During the violent early epoch of the solar system, high-energy gamma-rays may have triggered chemical reactions that created the amino acids within these meteorites, which then bombarded Earth, kick-starting the origins of life, scientists propose in a new study.
Meteorites are made from the material left over from the formation of the solar system's planets around 4.5 billion years ago and frequently smashed into the surfaces of young planets, including the initially sterile Earth, during the earliest epoch of the solar system.
Scientists think that if that early bombardment included a class of meteorites called carbonaceous chondrites — which contain significant amounts of water and small molecules, such as amino acids — this space-rock delivery system could have contributed significantly to the emergence of life on our planet.
Yet how these molecules formed within meteorites in the first place has remained a puzzle — one that Yokohama National University astrobiologist and cosmochemist Yoko Kebukawa and her team think they may be on a path to solving, according to a statement(opens in new tab).
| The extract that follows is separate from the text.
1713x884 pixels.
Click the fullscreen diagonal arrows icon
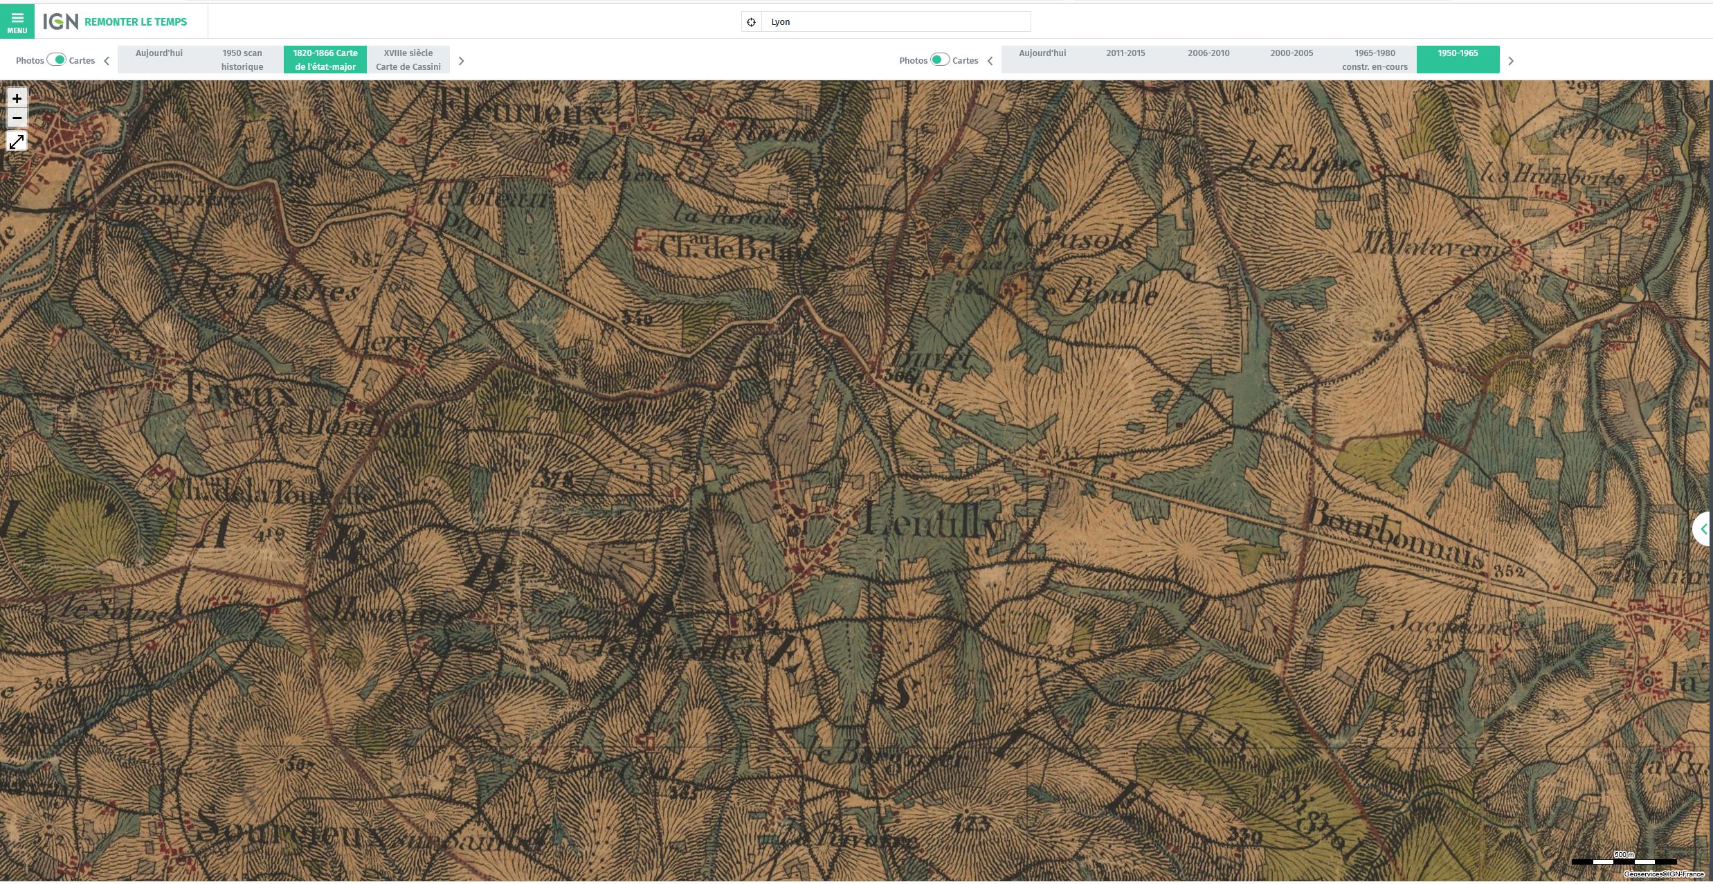pyautogui.click(x=17, y=141)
In previous experiments, Kebukawa and colleagues had shown that reactions between simple molecules, such as ammonia and formaldehyde, can synthesize amino acids and other macromolecules. But for this to happen, liquid water and heat would be required.
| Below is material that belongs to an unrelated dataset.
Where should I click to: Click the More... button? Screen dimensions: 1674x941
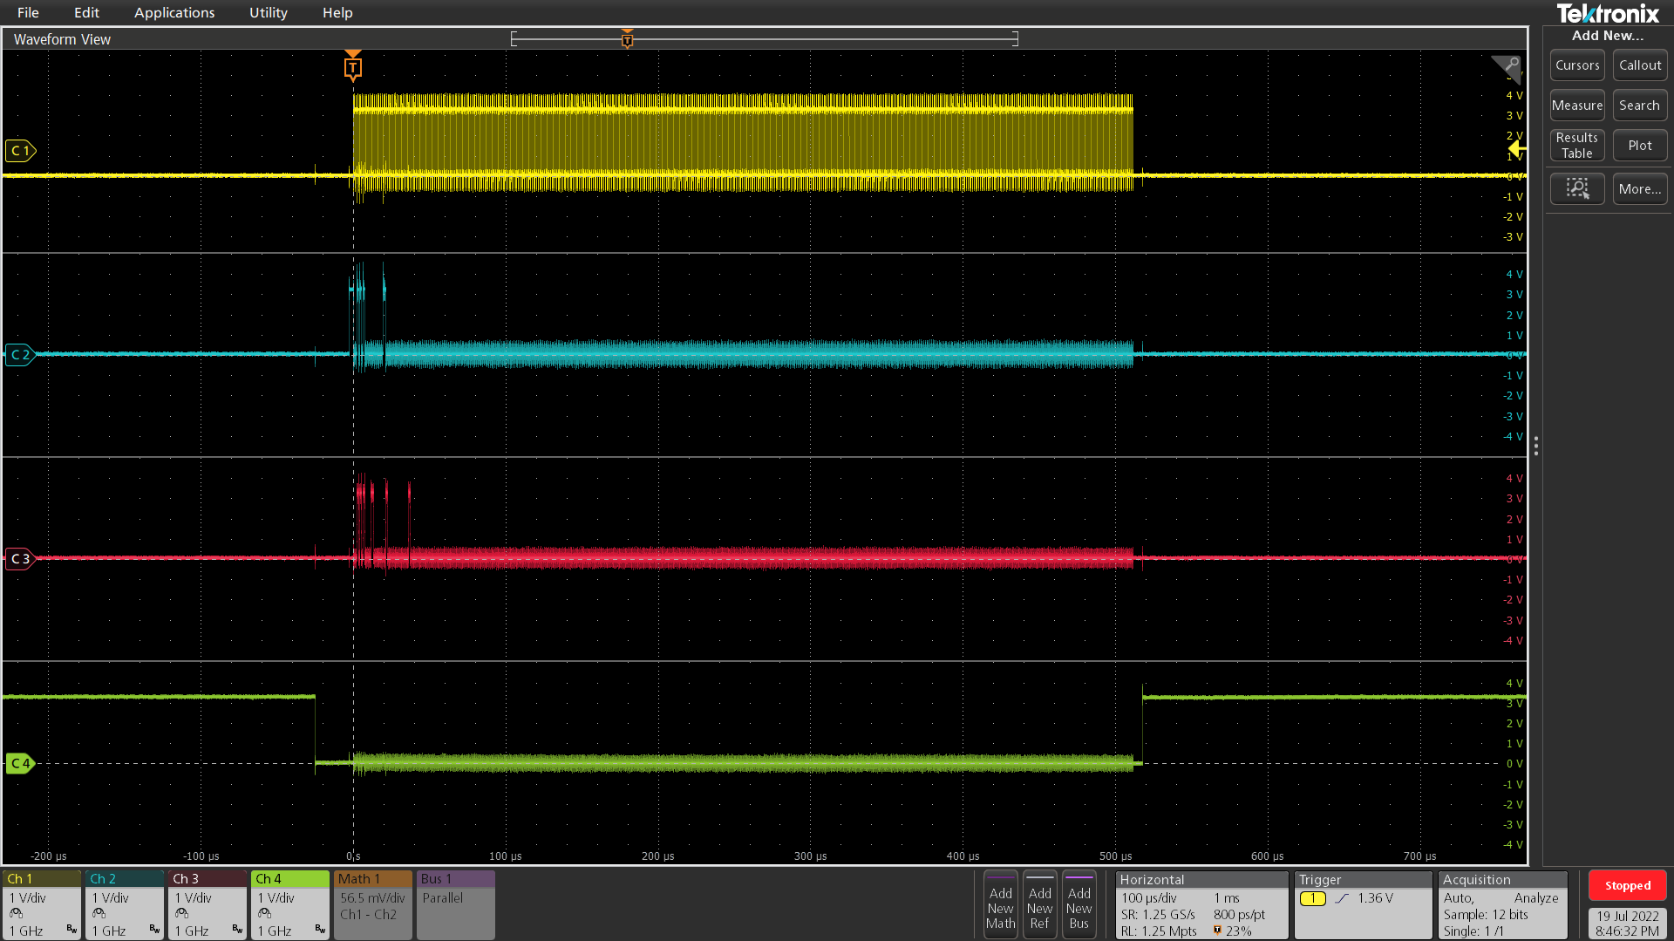(x=1639, y=188)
The team wanted to know if this heat could have been supplied when radioactive isotopes, like aluminum-26 — which is known to exist within carbonaceous chondrite meteorites — decayed and released high-energy radiation called gamma-rays.
To test this idea, Kebukawa and her team dissolved formaldehyde and ammonia in water and then sealed the resultant solution in glass tubes. These tubes were then irradiated with gamma-rays created by the decay of the radioactive isotope cobalt-60.
The scientists discovered that this process caused the creation rate of alpha-amino acids, like alanine, glycine, alpha-aminobutyric acid and glutamic acid; as well as beta-amino acids, such as beta-alanine and beta-aminoisobutyric acid, to increase. Additionally, the team found that increasing the total dose of gamma-rays that the samples were exposed to boosted the production rate of these biomolecules.
Considering these results and the level of gamma-ray exposure that the decay of aluminum-26 could cause, the team estimated how long this process would have taken to generate the amount of alanine and beta-alanine found in the Murchison meteorite, which landed in Australia in 1969.
They found that it would have taken between 1,000 and 100,000 years to produce the levels of these amino acids found within the Murchison meteorite.
Kebukawa and her colleagues believe their research provides evidence that reactions driven by gamma-rays could have indeed created the amino acids that would eventually reach Earth's surface, thus providing a vital contribution to the origin of life.
The team's research was published Wednesday (Dec. 7) in the journal ACS Central Science.